Rapat paripurna ini menjadi bagian penting dalam proses penetapan Perubahan APBD Tahun Anggaran 2026, sekaligus memperkuat sinergi antara Pemerintah Daerah dan DPRD dalam memastikan kebijakan anggaran diarahkan pada program prioritas pembangunan serta kebutuhan masyarakat.
Bupati Bolsel Dr (C) H. Iskandar Kamaru, S.Pt., M.Si., dalam sambutannya menyampaikan bahwa, Pemerintah Kabupaten Bolsel memperoleh tambahan anggaran sebesar Rp13,8 miliar berdasarkan Keputusan Menteri Keuangan Republik Indonesia Nomor 198 Tahun 2026.

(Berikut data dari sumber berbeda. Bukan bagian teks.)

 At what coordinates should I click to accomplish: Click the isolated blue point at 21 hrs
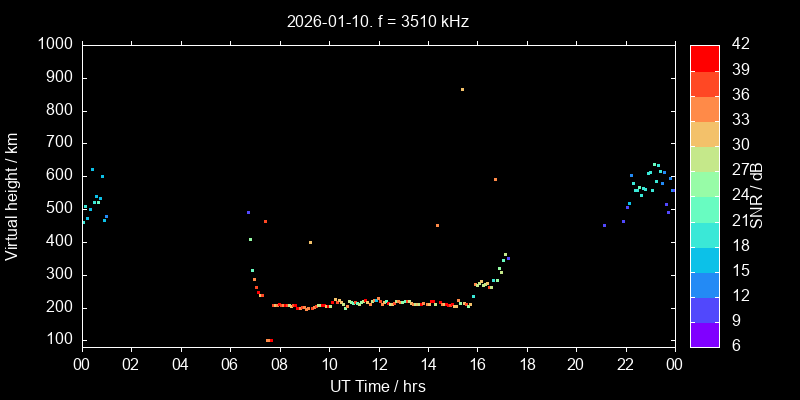coord(604,225)
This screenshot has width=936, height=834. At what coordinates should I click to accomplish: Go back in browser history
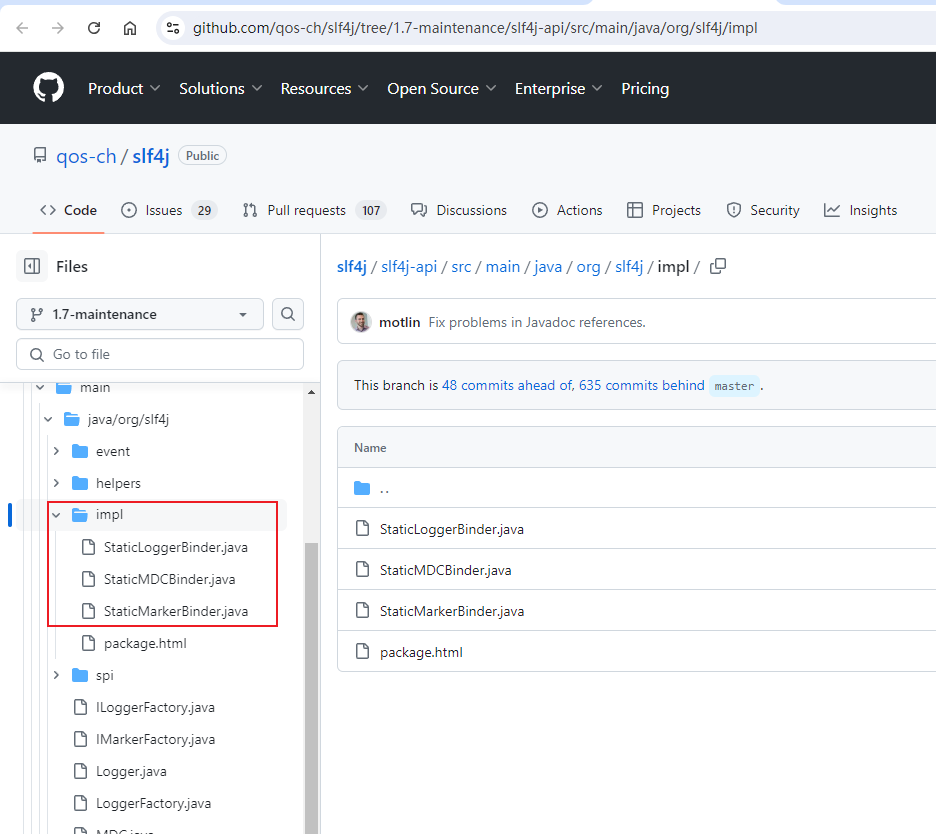(22, 27)
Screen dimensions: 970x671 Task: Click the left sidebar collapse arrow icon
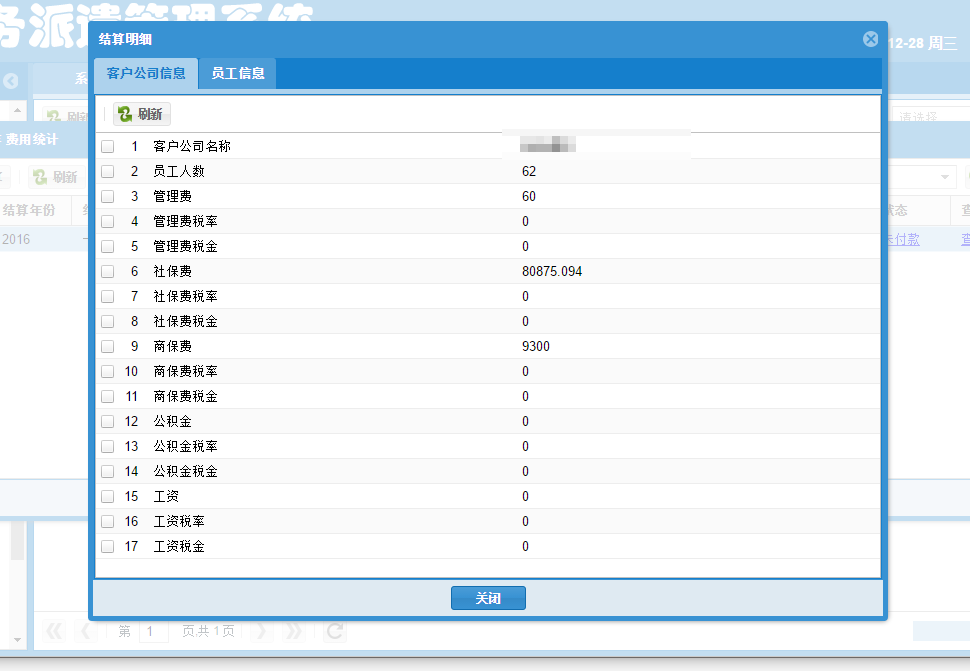click(11, 81)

“Tambahan anggaran ini akan kita fokuskan pada program prioritas yang memberikan manfaat langsung bagi masyarakat,” ucap Bupati Iskandar.
Tambahan anggaran tersebut akan diarahkan untuk sejumlah kebutuhan prioritas, di antaranya revitalisasi jalan, alokasi dana desa, Gerakan Pangan Murah (GPM) dan cadangan beras, dukungan pelaksanaan pemilihan Sangadi, penyesuaian BPJS, penambahan dokter spesialis jantung, perbaikan asrama mahasiswa Bolsel di Gorontalo, perlengkapan siswa SMP, serta beasiswa akhir studi dan program anak asuh.
Selain itu, Bupati menyampaikan perpanjangan masa kontrak ASN PPPK Paruh Waktu hingga Desember 2026, yang disertai penyesuaian tambahan gaji sebesar Rp250 ribu per bulan mulai Oktober hingga Desember 2026.
“Kita berharap kebijakan ini dapat memberikan kepastian dan mendukung kesejahteraan para PPPK Paruh Waktu,” ujarnya.
Bupati menegaskan bahwa pelaksanaan Perubahan APBD harus dilakukan secara efektif, efisien, transparan, dan tepat sasaran. Ia juga mengajak seluruh pihak untuk bersama-sama mengawal penggunaan anggaran agar setiap program yang dilaksanakan benar-benar memberikan manfaat bagi masyarakat.
“Mari kita kawal bersama agar anggaran ini benar-benar memberikan manfaat dan mendorong kemajuan daerah,” tegasnya.
Menurutnya, sinergi antara eksekutif dan legislatif menjadi kunci dalam memastikan kebijakan anggaran dapat menjawab kebutuhan masyarakat sekaligus mendukung percepatan pembangunan daerah.
Rapat paripurna tersebut turut dihadiri Sekretaris Daerah, para Asisten Sekretariat Daerah, pimpinan OPD, para Camat, Sangadi, serta ASN di lingkungan Pemerintah Kabupaten Bolaang Mongondow Selatan.